By The Landlord
“The one good thing about national anthems is that we’re already on our feet, and therefore ready to run.” – Ocean Vuong, On Earth We're Briefly Gorgeous
“It's time for a new National Anthem. America is divided into two definite divisions. The easy thing to cop out with is sayin' black and white. You can see a black person. But now to get down to the nitty-gritty, it's getting' to be old and young - not the age, but the way of thinking. Old and new, actually... because there's so many even older people that took half their lives to reach a certain point that little kids understand now.” – Jimi Hendrix
“Now, the country is in a terrible state, and you've blamed it on a number of things: Unemployment rate, the value of the pound and all that... well, it's because the national anthem is boring.” – Billy Connolly
“I'm the national anthem / God, you're so handsome / Take me to the Hamptons ... I sing the National Anthem / while I'm standing, over your body / hold you like a python.” – Lana Del Rey
“If you forget the words to your own song, you can always claim artistic licence. Forget the words to the national anthem and you're screwed.” – Lyle Lovett
“There shall be a National Anthem containing incomprehensible words and a high note that normal humans cannot hit without risk of hernia.” – Dave Barry
When it comes to picking a song that truly stirs the soul, sums up and swells wonderfully warm feelings of identity, belonging, cultural heritage, not to mention nation pride, well, that centuries-spanning classic number by the English composer, virginal player and organist John Bull (1562–1628) – God Save The King (Queen), is about as unlikely to do it for me as any piece of music ever written.
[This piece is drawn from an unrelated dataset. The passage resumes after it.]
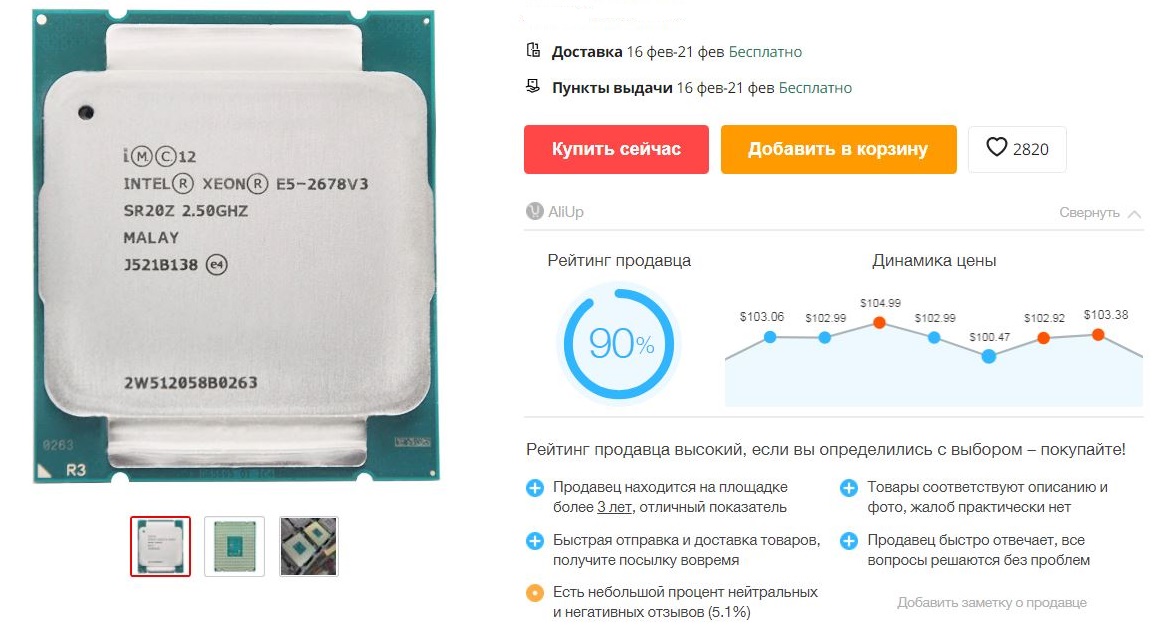Click Добавить в корзину button
This screenshot has height=631, width=1173.
[x=839, y=149]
But it’s a strange phenomenon, the national anthem. Often so old and obsolete, historically dubious, riddled with racism and references to colonial violence, repression, it's awkward and embarrassing, but channels something deep into our upbringing, and is designed to trip-switch the tribal inside us. After all, it's very good for us to sing something together. It's just a shame that often the song is shit. But why do we all shovel it anyway?
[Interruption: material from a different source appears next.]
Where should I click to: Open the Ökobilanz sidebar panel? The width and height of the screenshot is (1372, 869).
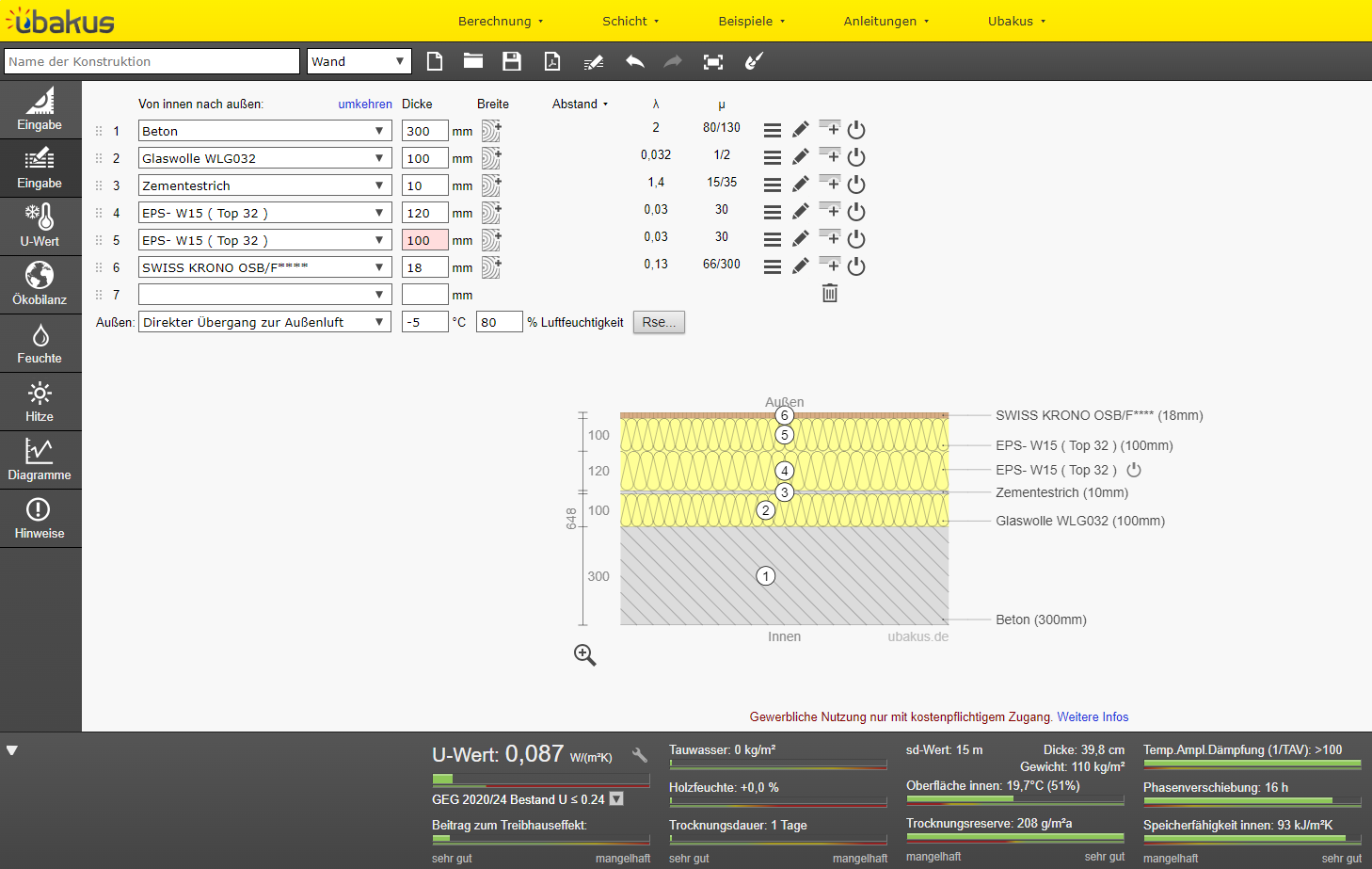[40, 284]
Are the melodies stirring and emotional or bombastic and boring? In bygone days in Britain, and elsewhere, the national anthem would be the compulsory precursor to many public events, even played before every film showing in the cinema, where the audience would stand up with stiff upper lips, and even now it's still played when BBC Radio 4 shuts down for the night after The Shipping Forecast before switching to the World Service. Now listeners must take it lying down.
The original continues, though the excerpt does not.